Deductions will vary depending on your employees’ ages, province of work, classifications, taxable benefits, and other factors. You’ll need to take into account employment insurance premiums, Canadian pension plan contributions, and both provincial and federal income taxes at every pay period without fail. All of these deductions have their own set of regulations and rules to follow to ensure you’re calculating them correctly. Any small error can cause you major headaches.

Online Calculator

You can use a deductions online calculator to calculate Canadian payroll for all provinces except Quebec based on the employee and business information you provide. If you’re operating in Quebec, you’ll need to be familiar with a completely different set of payroll laws. Though it’s free and convenient, there are some risks to using an online calculator. You can print the calculations that are generated, but these aren’t supposed to be used as your statement of earnings. You’ll still need to continue creating your own statements.
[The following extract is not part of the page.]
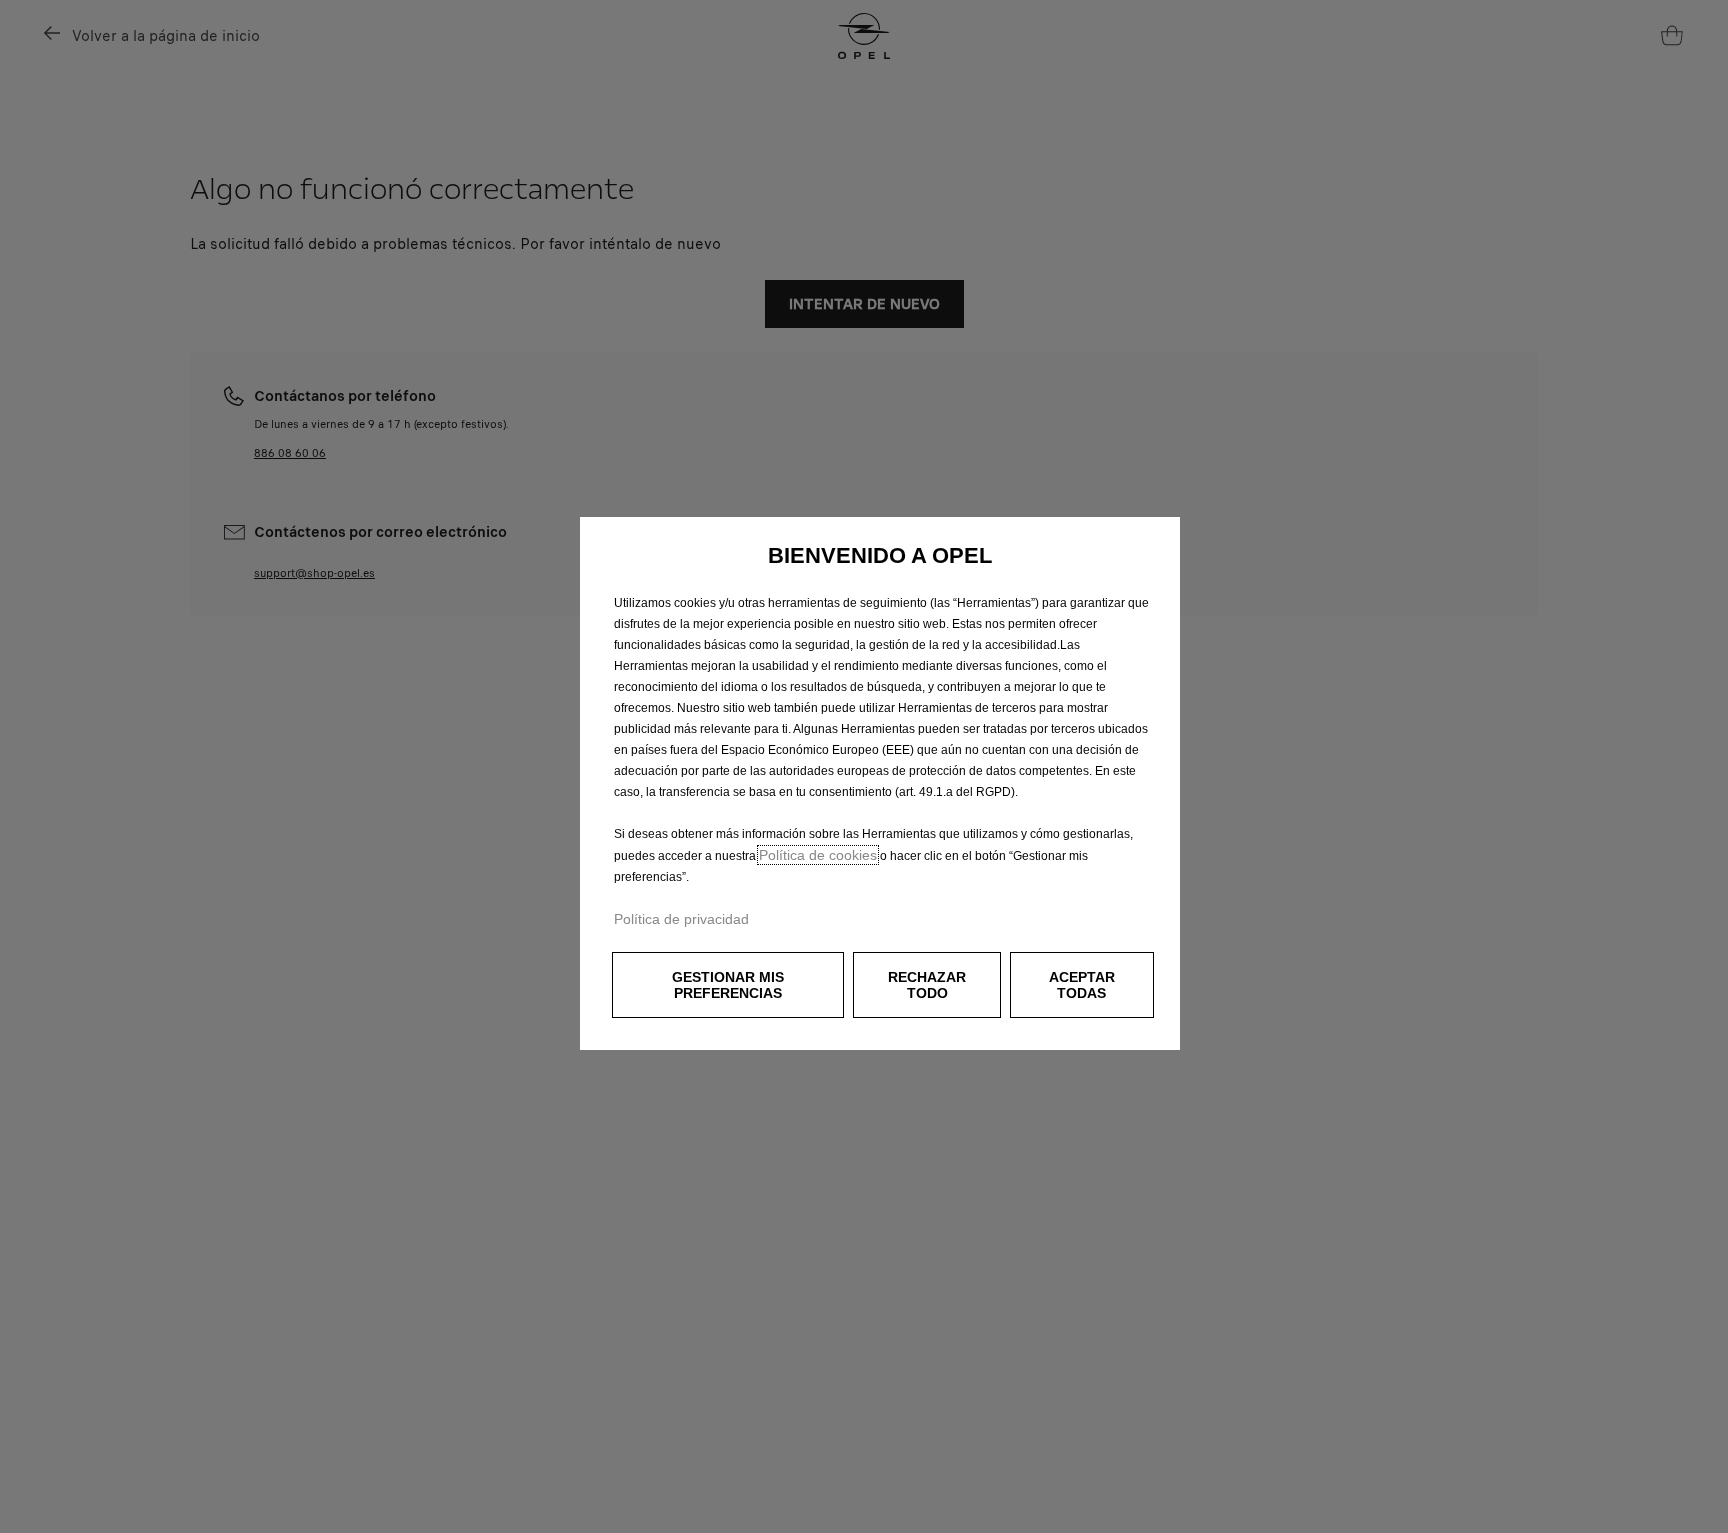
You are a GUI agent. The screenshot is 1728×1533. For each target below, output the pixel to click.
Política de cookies (818, 855)
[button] (728, 985)
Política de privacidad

Additionally, the calculator’s reliability depends on the accuracy of the data you input, so you still assume all legal risk when using an online calculator.

Don’t Forget to Report Earnings

You’ll have to remit your employee deductions to the government on specific deadlines. And every year, you’ll need to report all of your employee earnings and deductions to the Canada Revenue Agency on T4 or T4A slips. Not doing so can lead to hefty fines and penalties, ranging from thousands of dollars to jail time, so diligence is important.

Payroll Provider

If just reading this article makes you feel overwhelmed, consider outsourcing your payroll calculations to a Canadian payroll provider. A payroll provider can take over the time-consuming task and calculate Canadian payroll for you, all while ensuring that you’re always being compliant to the appropriate laws. Payroll providers have the expertise and experience necessary to calculate Canadian payroll, pay your employees, send out your government remittances, and take care of your taxes.

What’s Your Choice?

If you’re employing Canadian workers, you need to follow the country’s payroll laws. This includes opening the right accounts, collecting the right employee information, deducting appropriate amounts of income tax, CPP, and EI contributions, and recording and remitting deductions. You can use an online payroll calculator if you decide to do it yourself or you can outsource the task to a payroll provider. The choice is up to you.